春分の日 Shunbun no Hi. This national holiday was established in 1948 as a day for enjoying nature and cultivating love for all living things. Prior to 1948, the vernal equinox was an imperial ancestor worship festival called Shunki kōrei-sai (春季皇霊祭) - in other words, it had lots of ultranationalistic overtones that the post-war Japanese felt uneasy about. Let's celebrate spring by reading a non-fiction book about Japan.

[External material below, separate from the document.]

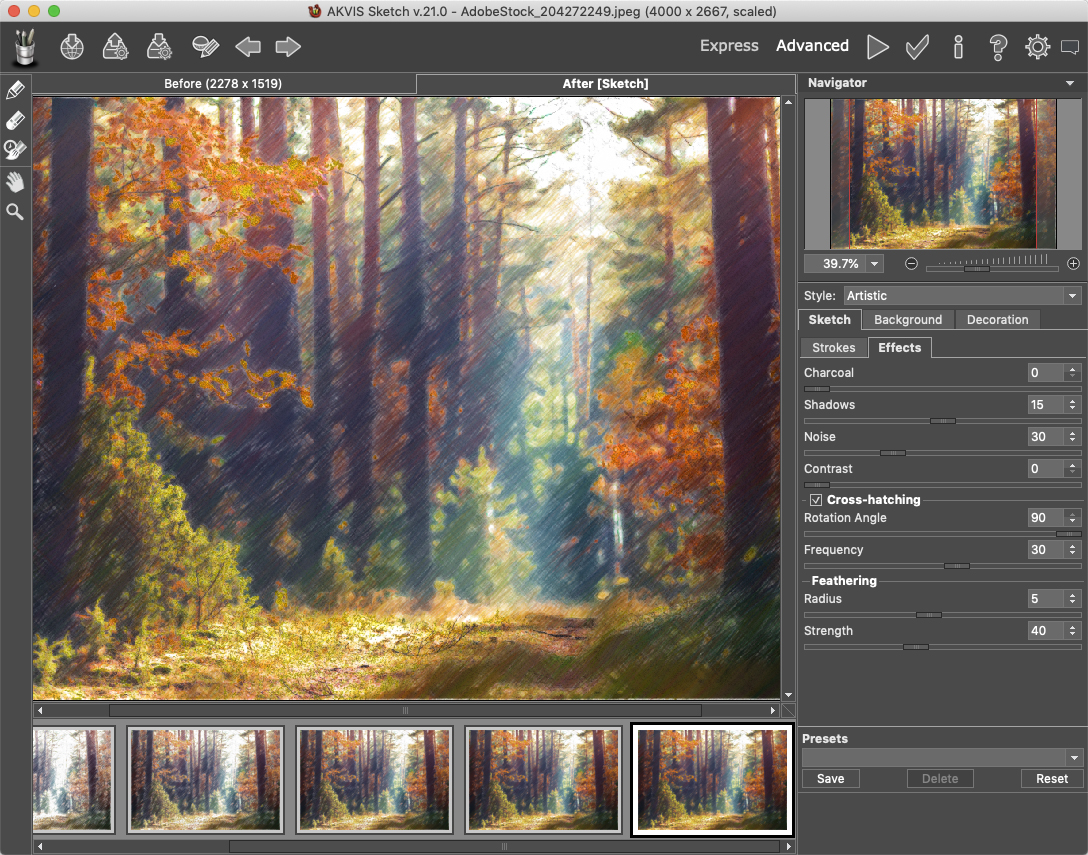Click the Redo right arrow icon
Screen dimensions: 1088x855
[288, 46]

Dogs and Demons: Tales from the Dark Side of Modern Japan – Alex Kerr
The author’s Japanese is so proficient that he writes and publishes in it, a rare ability in a foreigner. His second book Dogs and Demons was released in 2001 and has been recommended as a must-read ever since. The title is from an old Chinese story. The emperor asked his court painter what's easy and what's difficult to paint. The artist answered that demons are easy but dogs are difficult. The artist meant that the quiet low-key things in the environment are hard to get right but flamboyant eye-catching things are easy. It was Kerr’s ambition to explain dogs - what's in front of everybody's nose but hard to see.
Kerr’s basic thesis is that Japan has been mired in economic woes since 1990 because politicians, bureaucrats and business leaders have been unwilling and unable to change their old ways and meet today's challenges.

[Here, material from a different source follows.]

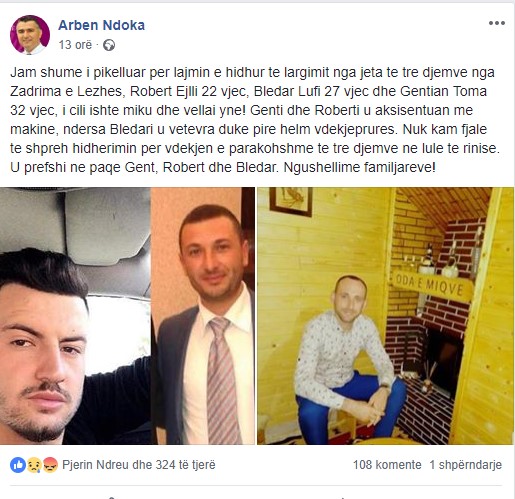Viewport: 515px width, 499px height.
Task: Click the sad face reaction icon
Action: (x=34, y=465)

For more than two decades, Japan's national debt has floated above 100% of its GDP. In fact, as of the second quarter of 2022, Japan's debt-to-GDP ratio was 226%. Debt is out of control because of government spending on public works projects that feed the largest employer in the country and raise demons, i.e., flashy projects that are easy to point to. For instance, the construction industry piles unsightly tetrapods one upon another along about half of the Japanese coastline. Studies done on US coasts have shown that instead of protecting beaches, the 50-ton concrete thingies in reality promote erosion.
To spend down budgets lest they be cut the next fiscal year, the Japanese equivalent of the Department of the Interior pays millions and millions to the construction industry to mold the tetrapods and plop them on the beaches. Kerr paints an unsettling picture of a bureaucracy turned spending machine for which nobody can find the off switch. As often happens among federal bureaucrats in the US, Japanese officials retire from government at the mandatory age of 55, and then they find jobs in the very industries they used to regulate.

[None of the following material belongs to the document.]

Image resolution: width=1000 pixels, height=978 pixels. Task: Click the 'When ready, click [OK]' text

Kerr builds a strong case because the book is solidly researched. Figures and examples support his assertion that bureaucrats in Japan collude with industry to construct boondoggles and white elephants (demons) instead of making the small particular changes (dogs) necessary to solve problems.
Using his ability to read Japanese, Kerr provides an insider’s view of the environmental degradation of Japan, the disappearance of the Japanese movie industry and the failure of internationalization. The one qualm I have with this treatment is that although he argues that plenty of Japanese are becoming concerned about the ecology, he doesn't say much about the complacent voters who are happy to receive government pork for schools, community centers, paved roads, train lines and communication towers.
The chapter on the Japanese attitude toward information is fascinating mainly because I have first-hand experience with the Japanese tendency to equivocate, prevaricate, cover, and generally mishandle information. One tiny story. When I taught in Okinawa I noted a couple of times on campus an English professor toting around a camera. I asked him on two different occasions what he was taking pictures of and both times he clowned to avoid telling me. I found out from a third party a simple explanation. For a committee the English prof was taking shots of illegally parked cars to collect evidence that the campus lacked adequate parking space. I heard the explanation only after I angrily stopped being curious, figuring “F**k it I'm not gonna give a s**t if he's got such a f*****g problem giving me the a f*****g answer to a non-sensitive f*****g question,” so incensed was I over nothing (my last two years of six in Japan I often needed more self-control than I could muster for a high-context culture). Kerr says the slow pace of Internet adoption and the waste of time that is the Japanese Internet is the result of this aversion to openness.
Anyway, Japanophile Kerr ends on a cautious but
pessimistic note. This is a powerful book and well worth reading for those
interested in what happened to Japan in the 1990s. Kerr not only quotes modern
scholars and journalists but quotes great opinion leaders in the past to get
the long view. This book is still worth reading.